Kikil sebagai bahan utama pada Cungkring, secara tekstur
sangat mirip dengan cingur (mulut sapi) pada rujak cingur khas Jawa Timur Sebagian
orang juga sering menyalahartikan kikil sebagai
krecek. Padahal, meski sama-sama bagian dari sapi, keduanya merupakan bahan makanan
berbeda, mulai dari posisi di tubuh sapi, cara memasak dan tampilan fisiknya.
Kikil berasal dari kaki, dari dengkul hingga kaki bagian bawah. Sedangkan kulit adalah paling luar daging sapi. Kikil masih
memiliki lemak, sedangkan kulit hanya berupa lembaran tanpa lemak. Kemudian
untuk cara pengolahannya, sebelum menjadi krecek,
kulit harus dikeringkan
terlebih dahulu. Oleh sebab itu, tekstur krecek cenderung kering dan renyah, makanya
kerap disebut sebagai kerupuk kulit
sapi.
Nama cungkring sendiri tidak diberikan sembarangan loh.

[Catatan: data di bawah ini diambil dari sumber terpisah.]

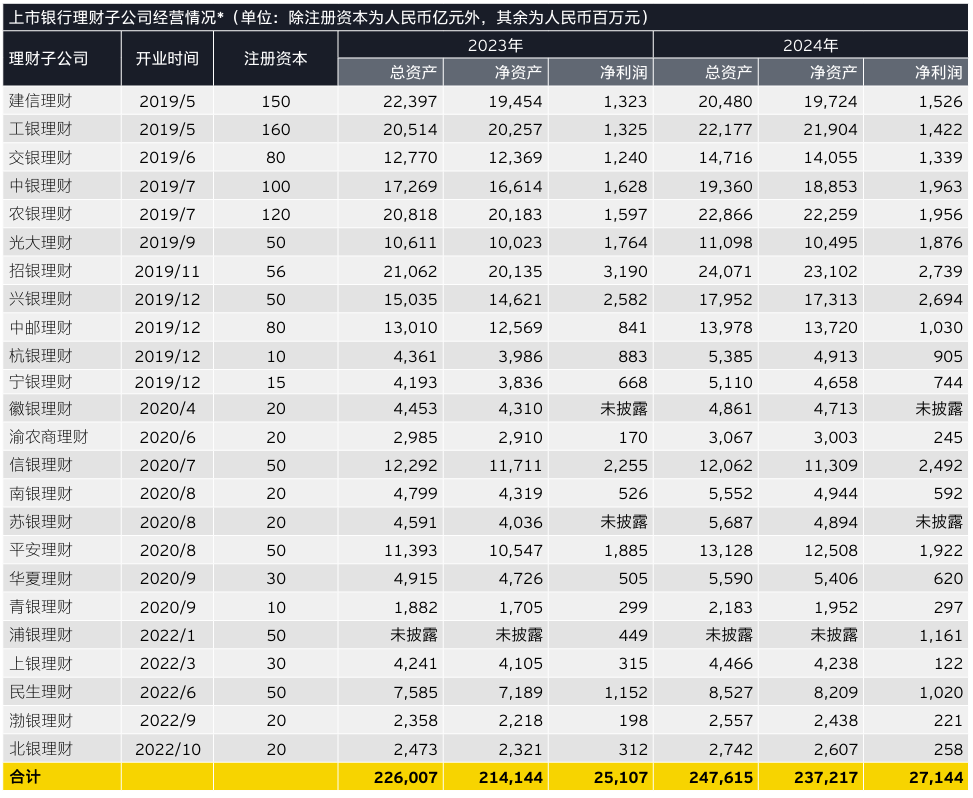The height and width of the screenshot is (798, 973).
Task: Click the 理财子公司 column header
Action: coord(48,58)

Ternyata cungkring diambil dari nama-nama bahan yang digunakan
untuk membuatnya. Cungkring
sendiri merupakan singkatan
dari cungur (bibir) dan kaki garingan.
Jika anda membeli
cungkring untuk langsung
dinikmati (buka dibungkus
untuk dibawa pulang), hampir semua pedagang menyajikannya dengan
cara tradisional yaitu menggunakan
pincuk (wadah yang dibuat dari daun pisang) lengkap dengan tusukan dari lidi untuk menyantapnya.

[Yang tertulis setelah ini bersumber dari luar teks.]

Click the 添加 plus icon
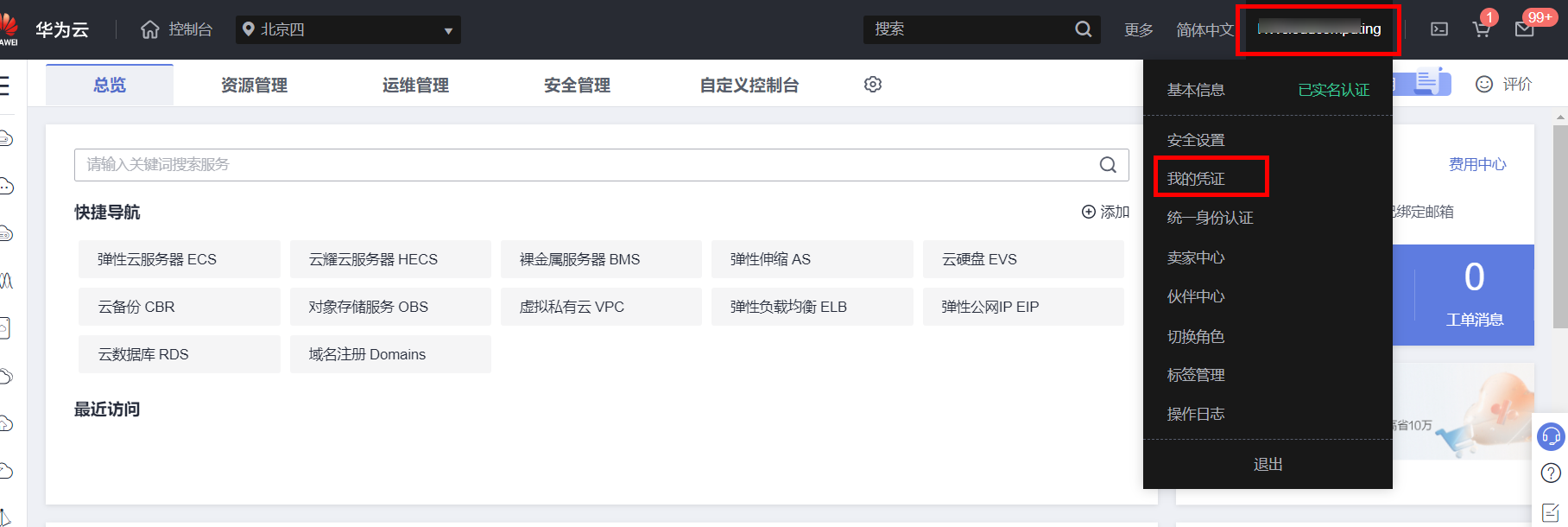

Ada beberapa penjual cungkring yang cukup populer di Bogor,yang sebagian besar berlokasi di Gang Aut, Jl Surya Kencana Bogor. Mudah ditemukan, karena berada di tepi jalan utama. Pedagang Cungkring ini sudah membuka usahanya sejak pukul 07.00 WIB.
Rata-rata para penjual Cungkring tersebut menggunakanan nama Pak Jumad sebagai mereknya. Pak Jumad adalah perintis usaha Cungkring, yang mulai berjualan sejak tahun 1975. Bermodalkan pikulan, Pak Jumad menawarkan Cungkring buatannya dengan cara berkeliling.
Usaha pak Jumat dilanjutkan oleh putranya bernama Deden, yang populer dengan sebutan Kang Deden. Namun tidak lagi jualan dengan cara berkeliling, tetapi menetap pada sebauh lokasi di kawasan Jalan Surya Kencana sejak tahun 2004.
Selain di Bogor, Cungkring
Pak Jumad pernah membuka di Kampoeng Tempoe Doelo Kelapa
Gading. Namun tidak lama, karena peminatnya tidak banyak, demikian
yang dikatakan oleh Kang Deden.
Seporsi cungkring, berisi rebusan potongan beberapa bagian tubuh sapi seperti kulit, urat, dan kikil yang dipotong kecil-kecil. Bagian paling favorit adalah urat sapi, karena teksturnya yang menyerupai daging sapi. Setelah itu ditambahkan lontong dan keripik tempe yang kering, gurih, dan sedikit rasa asin dari campuran bumbu ketumbar. Kemudian disiram dengan saus yang dibuat dari kacang yang ditumbuk kasar. Agar lebih lezat, ditambahkan kecap manis di atasnya atau dengan menambahkan sambal hijau sesuai selera.
Cita rasa cungkring adalah dominan gurih yang berasal dari bahan baku yang digunakan, tanpa bau prengus, karena bahan-bahan tersebut telah diolah sedemikian rupa menggunakan bumbu rempah pilihan.